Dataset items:
######
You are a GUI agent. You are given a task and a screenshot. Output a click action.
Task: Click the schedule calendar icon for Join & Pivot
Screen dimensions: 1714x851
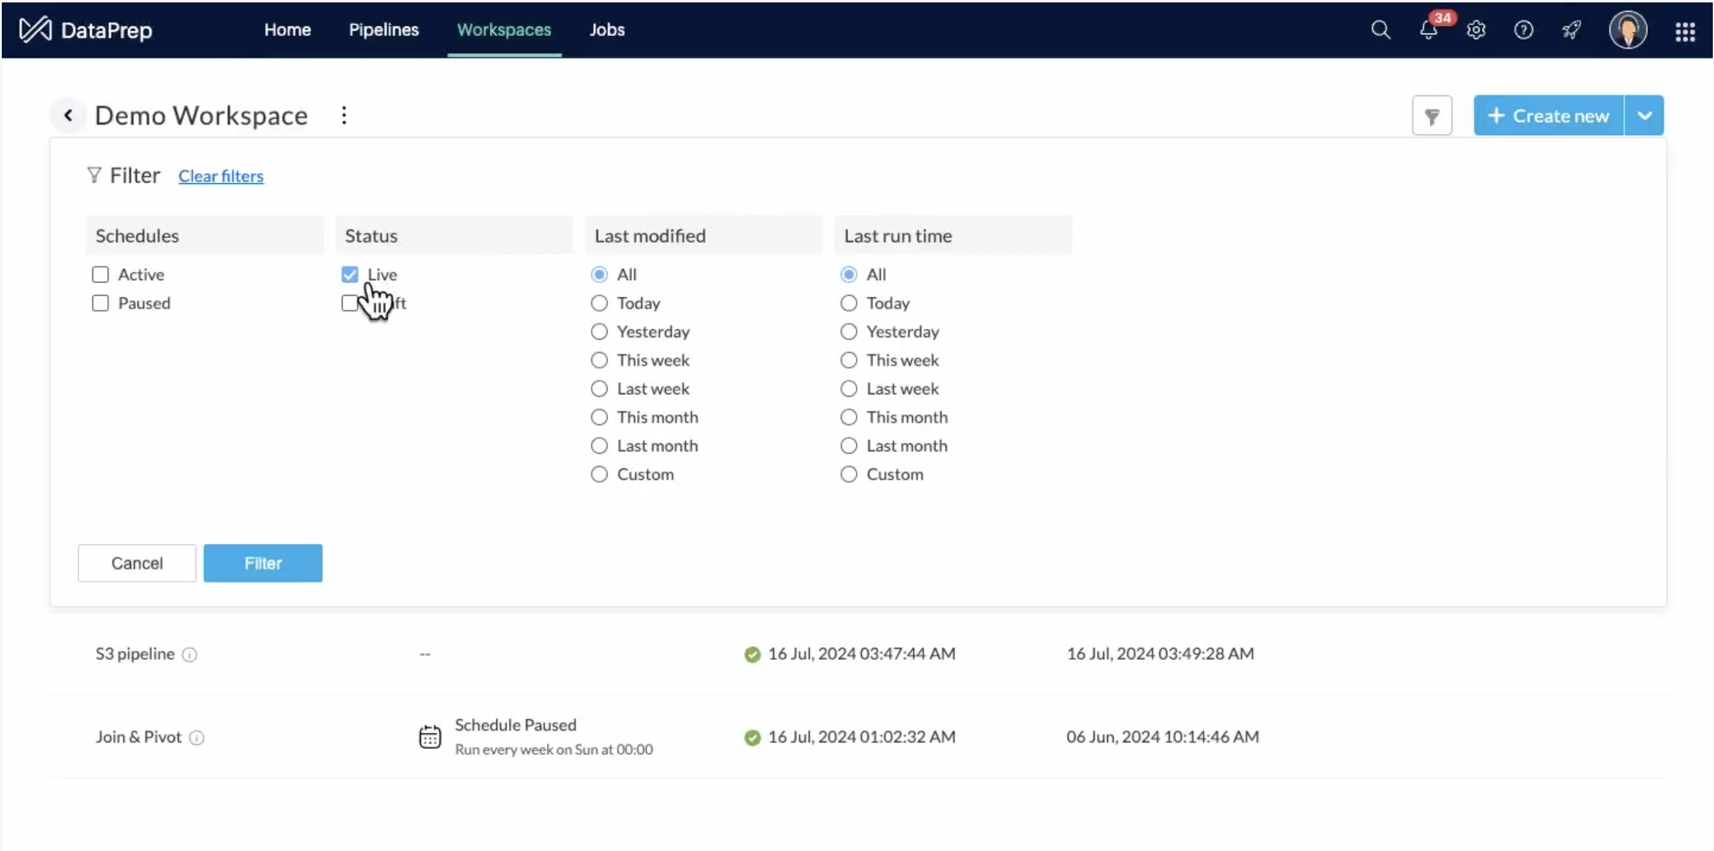(430, 737)
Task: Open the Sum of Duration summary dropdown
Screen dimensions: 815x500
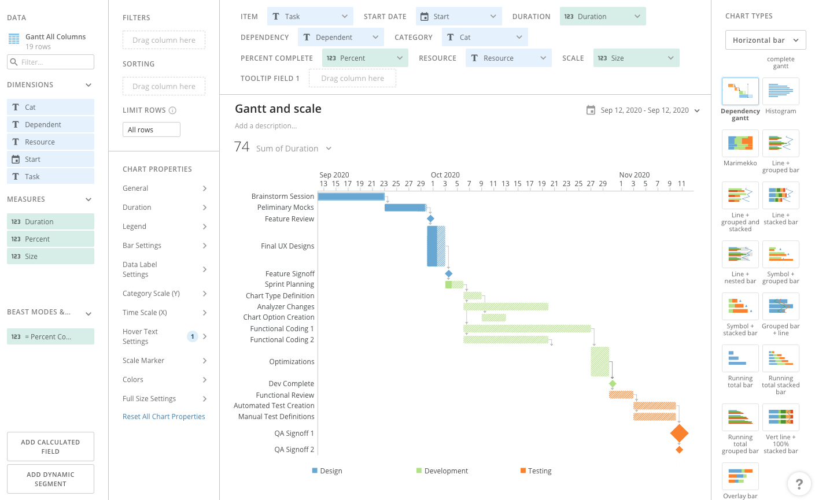Action: tap(329, 149)
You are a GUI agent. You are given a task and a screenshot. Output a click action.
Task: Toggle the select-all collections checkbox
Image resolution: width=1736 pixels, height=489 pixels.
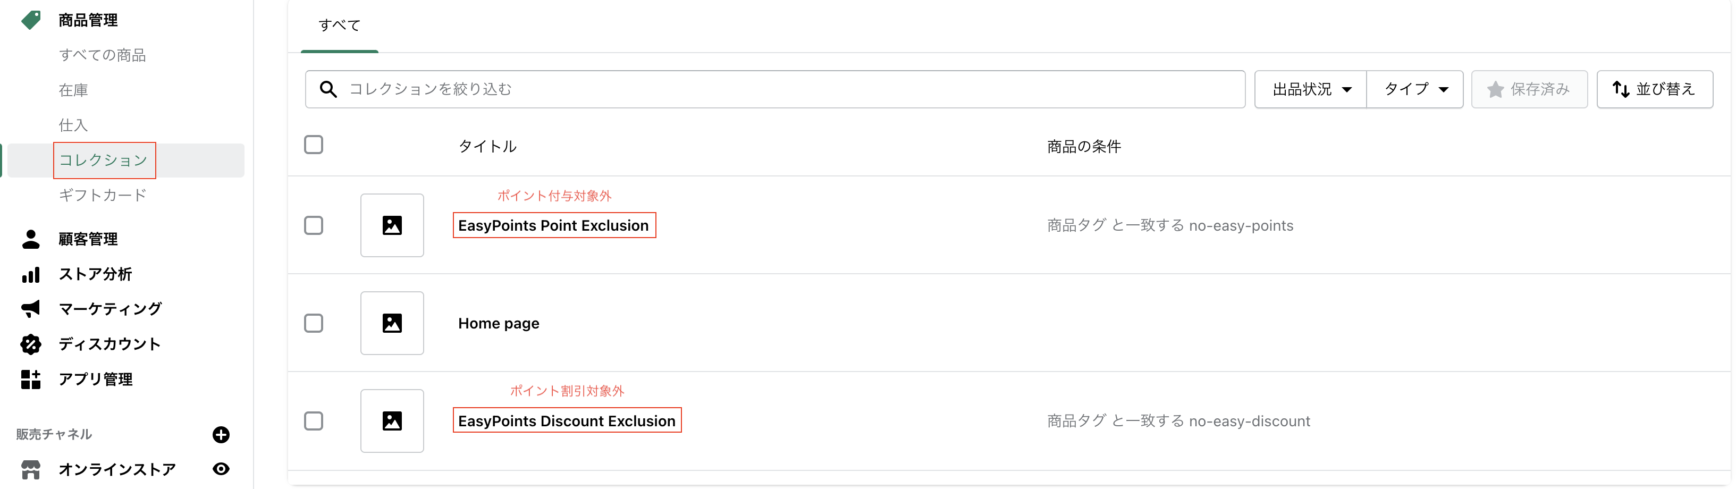coord(313,145)

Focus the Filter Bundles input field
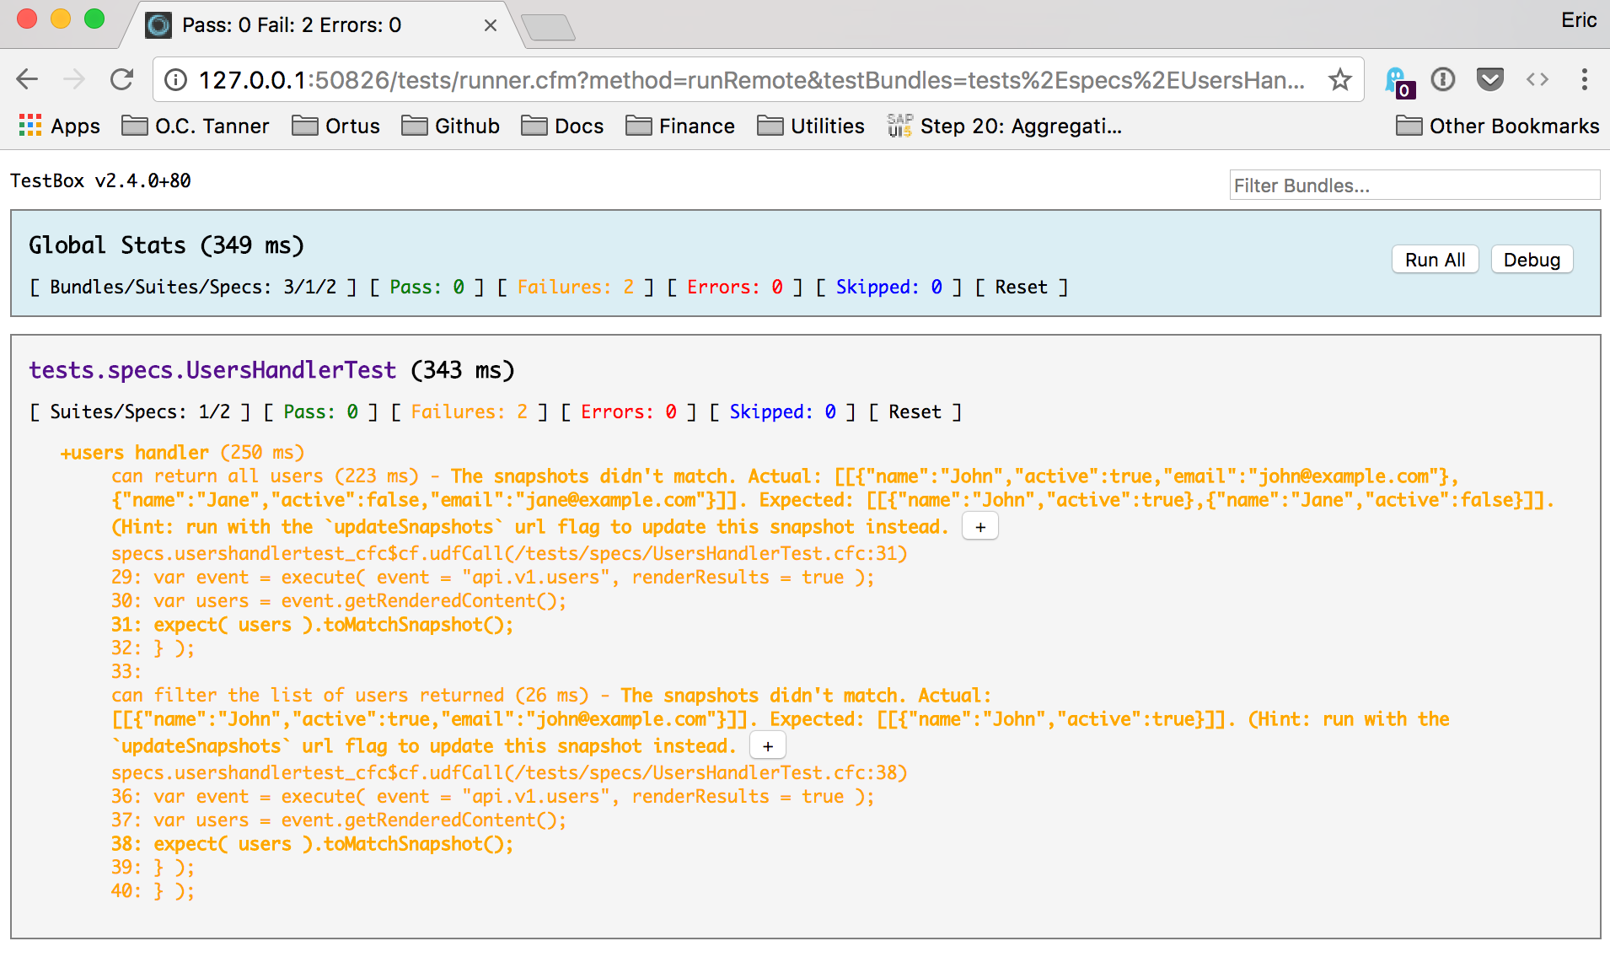click(x=1414, y=186)
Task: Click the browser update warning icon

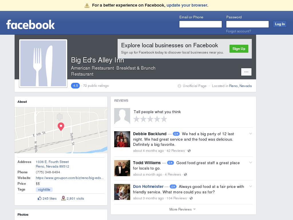Action: point(87,5)
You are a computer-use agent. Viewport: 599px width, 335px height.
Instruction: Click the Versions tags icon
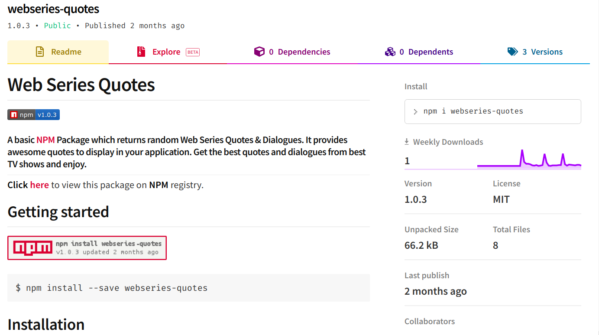tap(512, 52)
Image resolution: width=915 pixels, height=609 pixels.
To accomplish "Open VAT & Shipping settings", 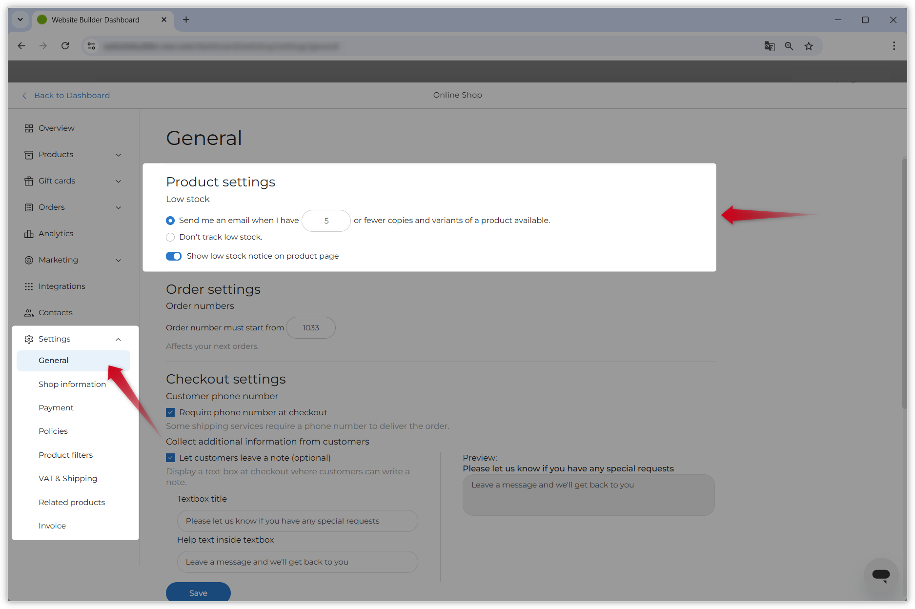I will point(68,479).
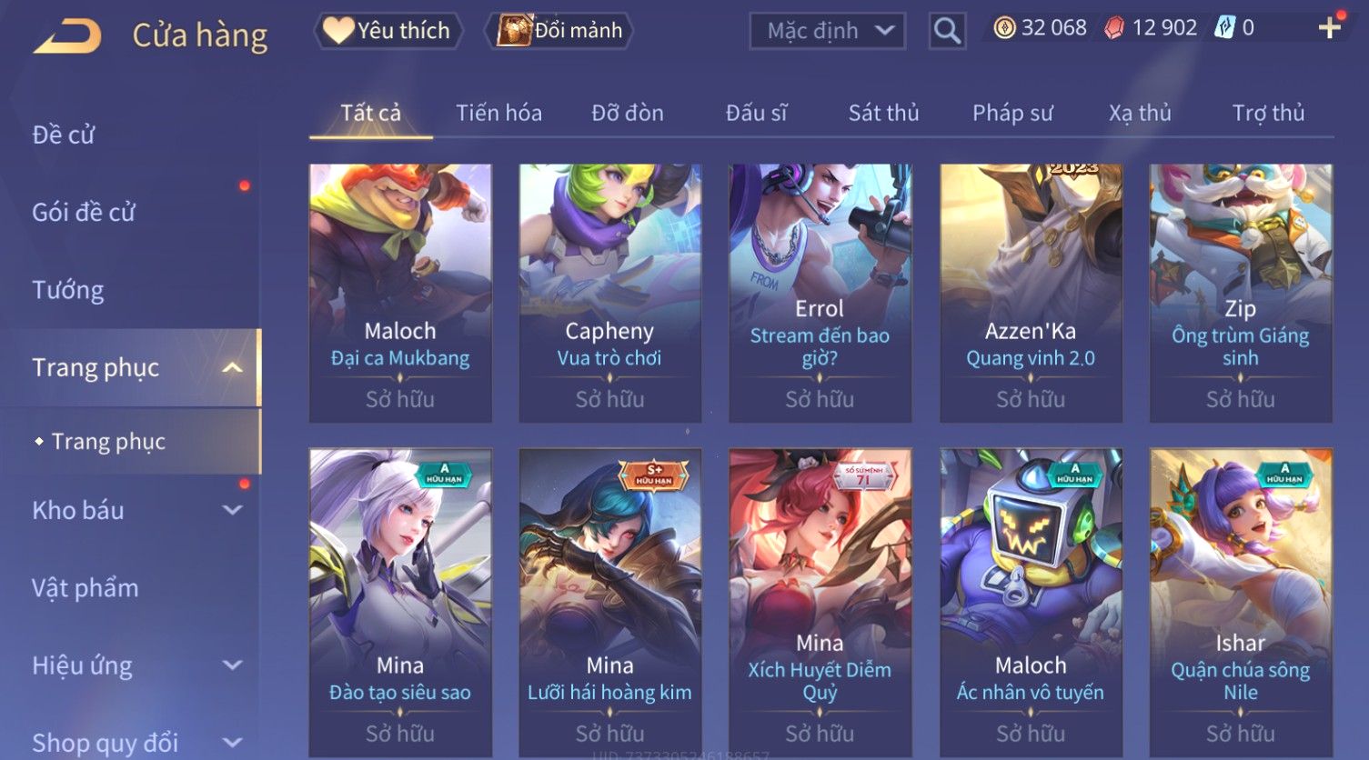Screen dimensions: 1369x760
Task: Tap the blue voucher currency icon
Action: (1224, 28)
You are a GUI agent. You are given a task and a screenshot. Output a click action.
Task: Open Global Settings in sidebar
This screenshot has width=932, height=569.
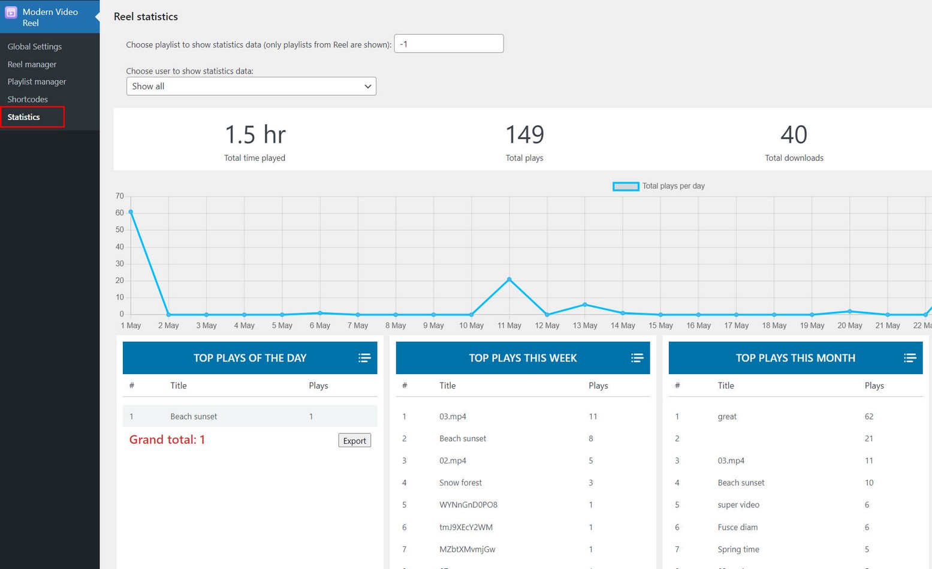[x=35, y=47]
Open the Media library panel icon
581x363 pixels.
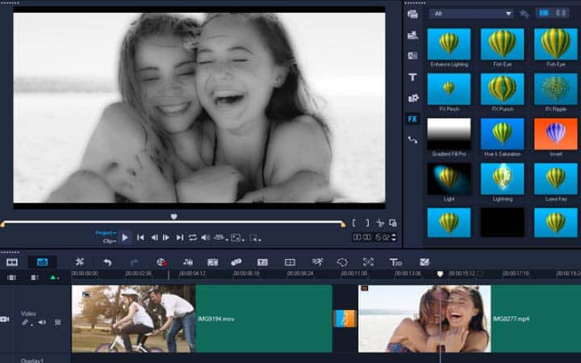coord(412,14)
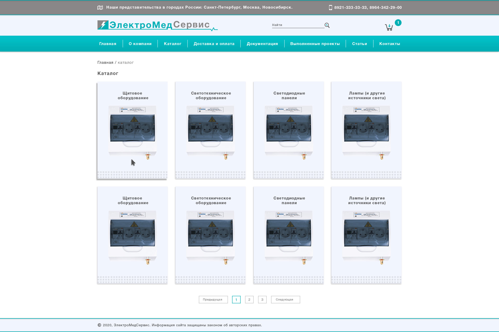Go to pagination page 2

pyautogui.click(x=249, y=299)
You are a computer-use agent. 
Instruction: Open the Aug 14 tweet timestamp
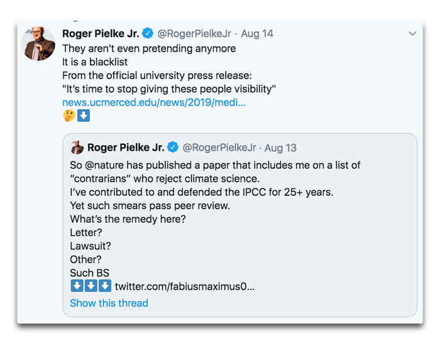(x=257, y=34)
######
### [SHORT PROBLEM]
Output the rows exactly as they appear, covering everything from the line containing "Focus the Filter Bundles input field" down to the line containing "tap(512, 52)", both lines included. Leave the pictures out of the answer.

### [WORKED ANSWER]
Focus the Filter Bundles input field
click(x=1414, y=186)
Task: Click the browser update warning icon

Action: point(87,5)
You are a computer-use agent. Viewport: 599px width, 335px height.
Instruction: Click the Versions tags icon
tap(512, 52)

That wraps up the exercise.